• What needs to be done: Check every line of the data below for the word "agent", then give only the number of lines that have it.

• Collected data entries:
· · · · ·

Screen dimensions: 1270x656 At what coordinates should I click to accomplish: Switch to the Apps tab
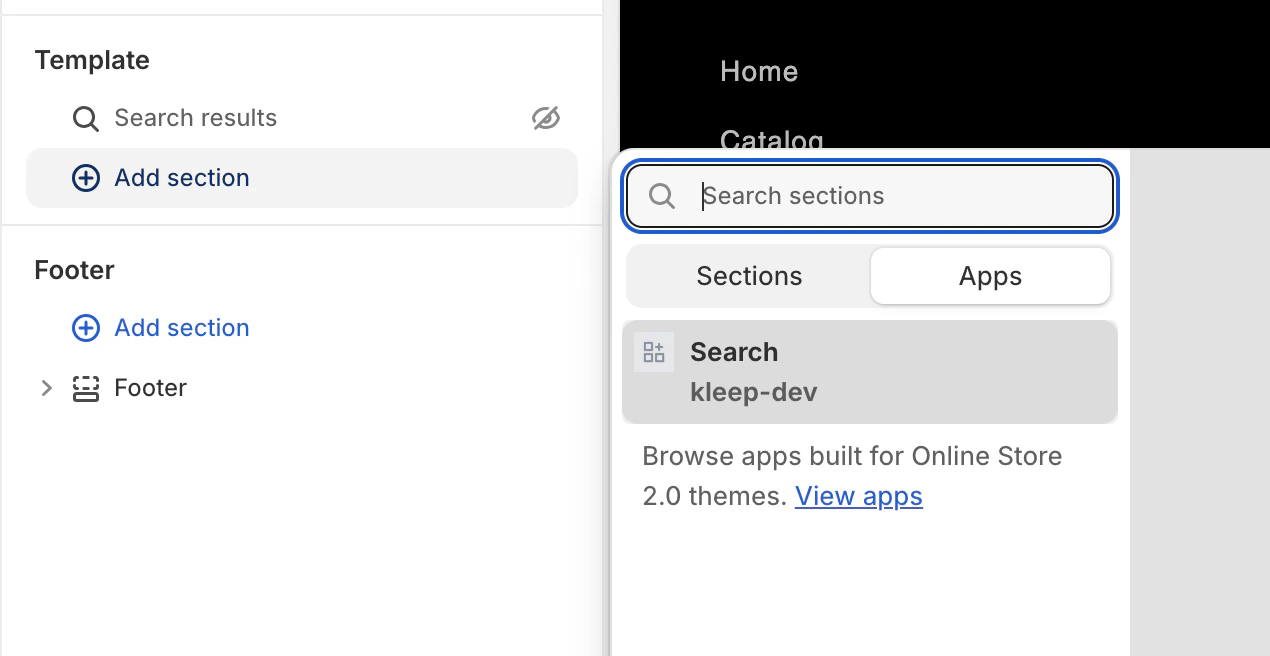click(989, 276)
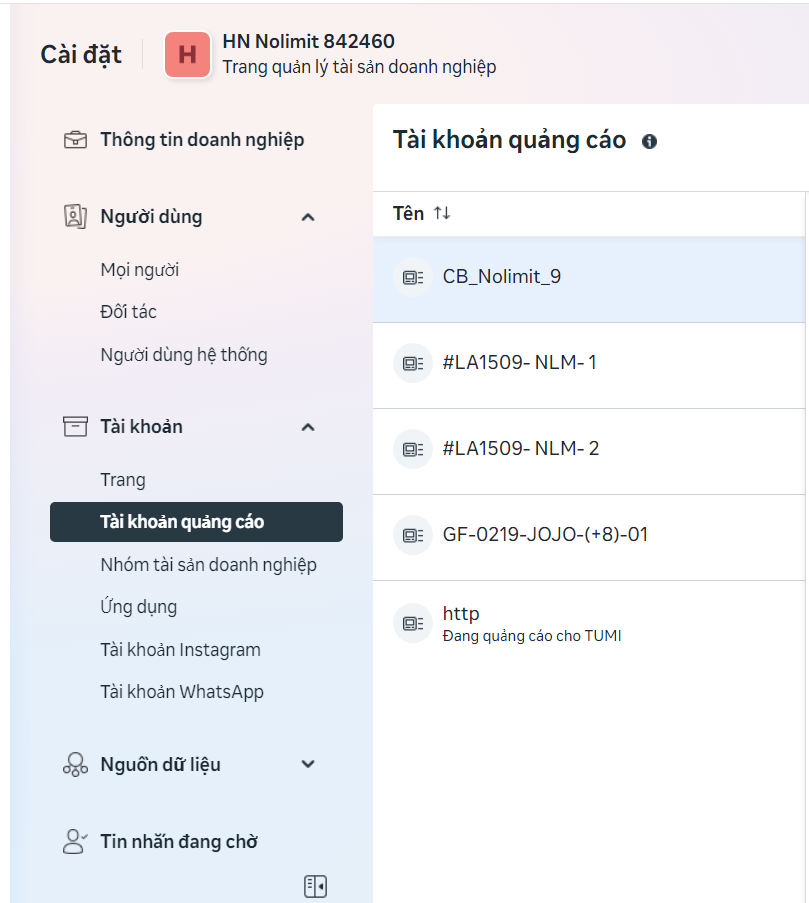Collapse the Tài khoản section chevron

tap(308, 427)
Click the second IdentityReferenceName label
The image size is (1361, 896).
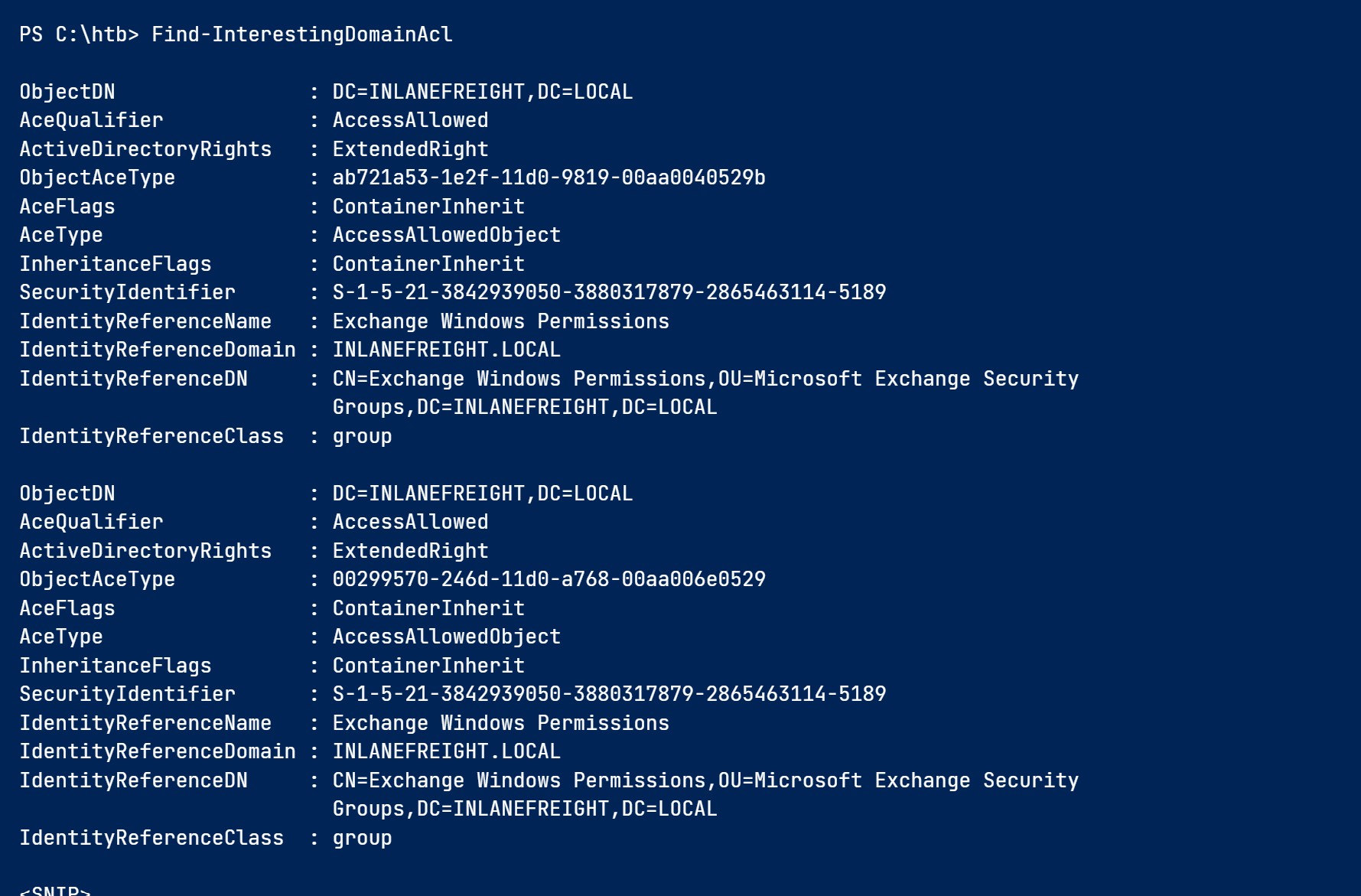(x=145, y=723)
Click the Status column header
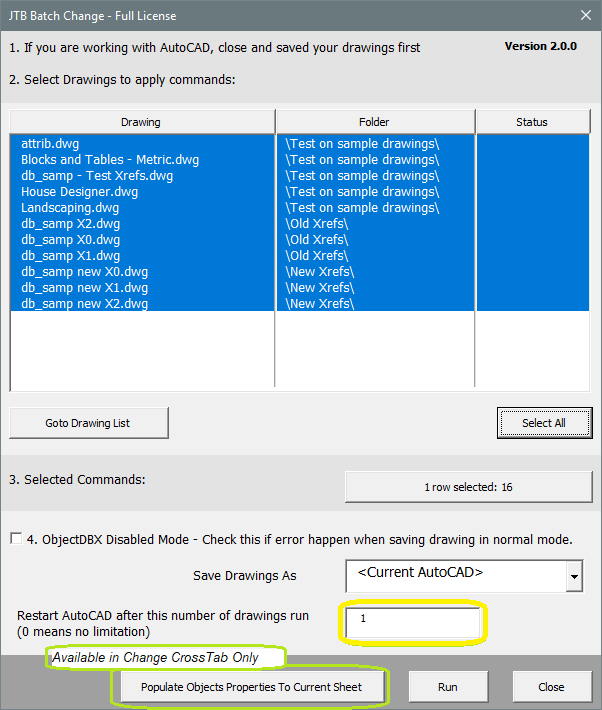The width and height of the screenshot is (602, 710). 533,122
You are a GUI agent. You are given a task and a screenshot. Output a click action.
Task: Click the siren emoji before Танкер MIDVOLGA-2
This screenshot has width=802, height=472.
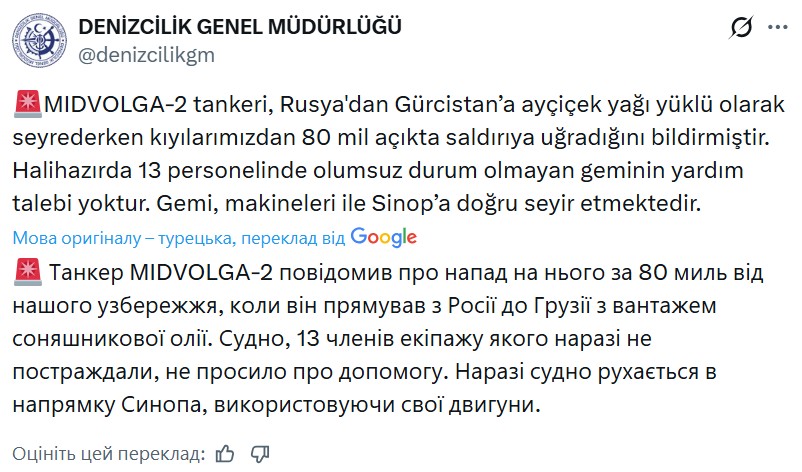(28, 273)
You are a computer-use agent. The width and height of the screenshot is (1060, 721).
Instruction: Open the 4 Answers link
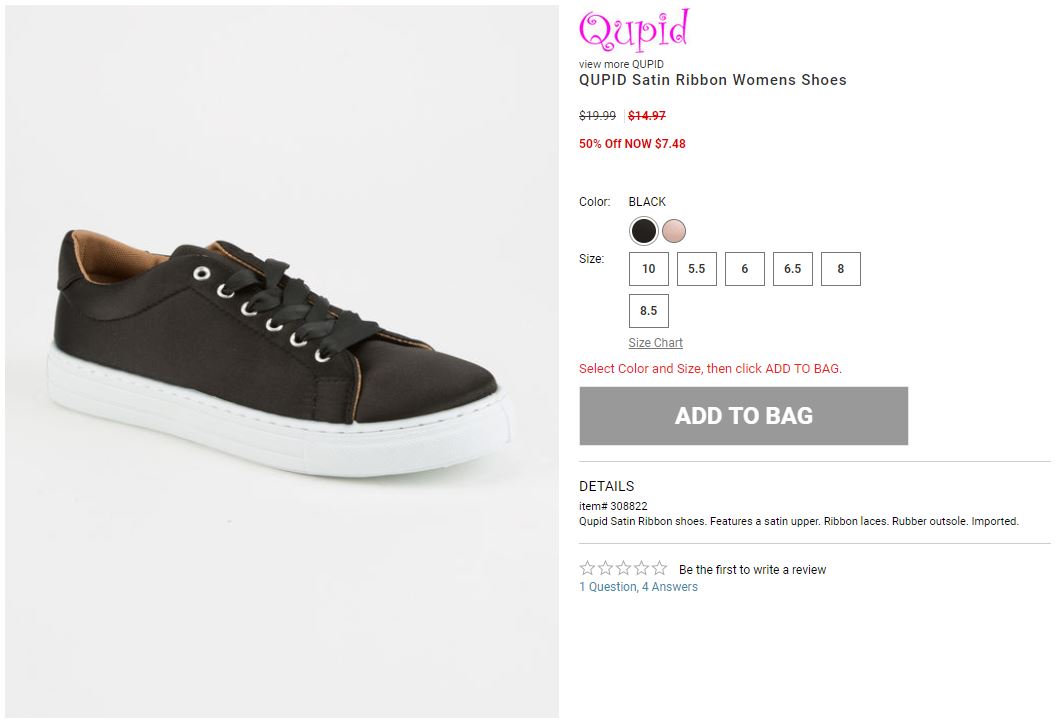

· · · · ·

• Answer box: 2